╭─ Selected text
Meet Justine

As a young child who loved to dance, Justine found that dance classes were rarely joyful or body-positive. Decades have passed since Justine concluded that dance just wasn’t for her – but Jungle City is changing that.

Justine lives with her partner, two sons and an ageing pooch. With a background in community arts and government, she is also teaching herself German and loves to write. Justine says with a wink that she doesn’t remember her age, but she does remember a time when television was mostly black-and-white and Elvis was still alive.

Justine’s mother is Sri Lankan, and her father was Australian of Irish descent. “I remember Dad picking me up and dancing me around the kitchen whenever a particular song came on the radio,” she says.

As a child Justine always loved to dance and she has memories of dancing as a toddler in front of the mirror, the TV and record player. Seeing Justine’s love of dance, her mother enrolled her in dance classes at the age of 4.
╰─
╭─ Data excerpt
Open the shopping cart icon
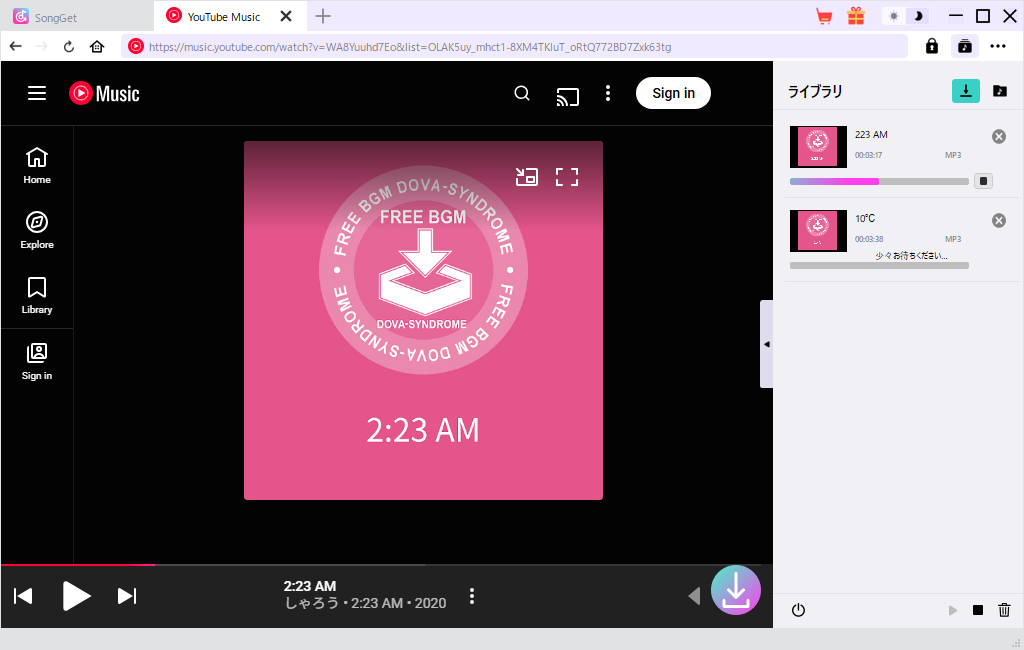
╰─
Required task: Continue the profile of Justine and her experience with dance, starting after its final sentence.

The response:
“I realised over time that I was the wrong shape for dance – and a little bit of the wrong sort generally, it seemed – something that was fretted over by successive dance teachers and my mother alike,” says Justine.  

Eventually, Justine felt that dance just wasn’t for her. She occasionally tried adult dance classes over the years, but never really embraced it.

“And then I found Jungle City and I feel like I’ve reclaimed dance back into my life.”

Justine started Jungle City classes at the beginning of a gruelling period in her life. The classes were one of the few things that really lifted Justine out of herself and gave her space to forget everything else.

“It was ultimately very healing – for my body and my soul – and transformative on many levels.”

Justine says that Jungle City is an amazing, inclusive, welcoming, and collaborative creative space. “There’s such an incredible range of people and backgrounds and body shapes – I love that part of it.”

Since starting with a foundation class a few years ago, Justine has done Stylish Moves, New Skool, Dancehall, and one-off workshops. Over the years she has had around five or six teachers – Cat, Chuby, Giselle, Lee, Shamar, and Dre – and says that they’re all amazing dancers.

“The teachers are so skilled,” she says. “I love the holistic way that you learn the steps, the creators of the steps and ultimately about the culture of a whole other place. It’s so cool.”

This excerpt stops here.